START Materials provided

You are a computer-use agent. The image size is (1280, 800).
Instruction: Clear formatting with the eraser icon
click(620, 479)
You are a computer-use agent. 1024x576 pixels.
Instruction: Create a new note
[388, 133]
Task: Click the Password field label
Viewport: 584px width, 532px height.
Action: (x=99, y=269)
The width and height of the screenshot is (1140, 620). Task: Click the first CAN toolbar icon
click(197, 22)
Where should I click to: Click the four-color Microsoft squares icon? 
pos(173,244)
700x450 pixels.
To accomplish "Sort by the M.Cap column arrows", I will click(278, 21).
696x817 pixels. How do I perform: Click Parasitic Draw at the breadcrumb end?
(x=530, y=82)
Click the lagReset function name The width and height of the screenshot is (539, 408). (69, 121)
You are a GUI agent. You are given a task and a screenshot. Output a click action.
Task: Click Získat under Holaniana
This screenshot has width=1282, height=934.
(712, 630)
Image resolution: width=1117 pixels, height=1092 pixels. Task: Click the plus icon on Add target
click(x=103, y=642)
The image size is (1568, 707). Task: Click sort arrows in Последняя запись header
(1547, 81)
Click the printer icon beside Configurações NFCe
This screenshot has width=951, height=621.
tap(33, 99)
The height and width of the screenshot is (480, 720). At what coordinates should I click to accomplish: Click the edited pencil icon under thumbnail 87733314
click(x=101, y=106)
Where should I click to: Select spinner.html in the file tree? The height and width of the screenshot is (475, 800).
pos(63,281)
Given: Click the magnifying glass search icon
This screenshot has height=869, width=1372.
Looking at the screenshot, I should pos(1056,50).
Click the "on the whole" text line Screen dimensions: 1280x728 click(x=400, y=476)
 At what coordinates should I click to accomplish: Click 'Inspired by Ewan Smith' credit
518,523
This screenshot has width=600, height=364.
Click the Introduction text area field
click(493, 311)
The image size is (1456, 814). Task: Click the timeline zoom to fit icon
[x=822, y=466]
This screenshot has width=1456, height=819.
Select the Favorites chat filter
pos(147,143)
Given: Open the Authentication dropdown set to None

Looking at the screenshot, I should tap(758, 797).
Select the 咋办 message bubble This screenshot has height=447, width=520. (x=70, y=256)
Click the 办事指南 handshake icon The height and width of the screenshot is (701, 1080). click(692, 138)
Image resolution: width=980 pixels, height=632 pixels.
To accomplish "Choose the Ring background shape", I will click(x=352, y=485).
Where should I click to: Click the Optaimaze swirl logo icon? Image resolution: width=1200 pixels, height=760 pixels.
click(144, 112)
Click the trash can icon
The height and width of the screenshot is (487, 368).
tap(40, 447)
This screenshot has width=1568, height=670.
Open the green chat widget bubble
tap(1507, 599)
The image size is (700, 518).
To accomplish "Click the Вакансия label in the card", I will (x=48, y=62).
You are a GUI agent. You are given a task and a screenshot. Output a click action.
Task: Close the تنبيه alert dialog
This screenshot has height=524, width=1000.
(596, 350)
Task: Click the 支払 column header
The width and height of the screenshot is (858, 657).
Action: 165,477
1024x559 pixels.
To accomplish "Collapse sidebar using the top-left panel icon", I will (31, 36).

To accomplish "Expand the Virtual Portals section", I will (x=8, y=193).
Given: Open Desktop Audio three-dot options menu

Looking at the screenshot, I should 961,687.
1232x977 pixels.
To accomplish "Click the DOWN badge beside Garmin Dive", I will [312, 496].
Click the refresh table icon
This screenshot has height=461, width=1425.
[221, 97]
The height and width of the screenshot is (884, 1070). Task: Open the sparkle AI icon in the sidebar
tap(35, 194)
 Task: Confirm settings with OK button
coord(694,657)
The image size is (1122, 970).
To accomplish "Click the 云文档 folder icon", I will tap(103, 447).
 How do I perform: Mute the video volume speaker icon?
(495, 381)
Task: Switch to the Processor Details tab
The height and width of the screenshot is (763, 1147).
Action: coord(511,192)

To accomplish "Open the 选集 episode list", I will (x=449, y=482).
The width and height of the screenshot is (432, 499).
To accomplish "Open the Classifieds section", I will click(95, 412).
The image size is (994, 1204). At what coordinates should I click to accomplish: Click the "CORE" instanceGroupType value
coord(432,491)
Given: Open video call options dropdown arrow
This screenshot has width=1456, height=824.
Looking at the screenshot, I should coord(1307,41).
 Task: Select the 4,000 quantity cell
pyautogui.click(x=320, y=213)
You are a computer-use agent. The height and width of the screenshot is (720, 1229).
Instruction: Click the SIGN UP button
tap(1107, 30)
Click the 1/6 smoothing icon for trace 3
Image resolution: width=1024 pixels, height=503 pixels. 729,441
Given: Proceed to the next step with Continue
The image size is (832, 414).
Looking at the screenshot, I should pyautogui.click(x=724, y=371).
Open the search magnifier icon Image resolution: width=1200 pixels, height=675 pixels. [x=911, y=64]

END Materials provided

Could you restate, word for word, every line from the one containing "Given: Open video call options dropdown arrow" through the last line of the records above, and nothing more?

Given: Open video call options dropdown arrow
This screenshot has width=1456, height=824.
Looking at the screenshot, I should coord(1307,41).
 Task: Select the 4,000 quantity cell
pyautogui.click(x=320, y=213)
You are a computer-use agent. The height and width of the screenshot is (720, 1229).
Instruction: Click the SIGN UP button
tap(1107, 30)
Click the 1/6 smoothing icon for trace 3
Image resolution: width=1024 pixels, height=503 pixels. 729,441
Given: Proceed to the next step with Continue
The image size is (832, 414).
Looking at the screenshot, I should pyautogui.click(x=724, y=371).
Open the search magnifier icon Image resolution: width=1200 pixels, height=675 pixels. [x=911, y=64]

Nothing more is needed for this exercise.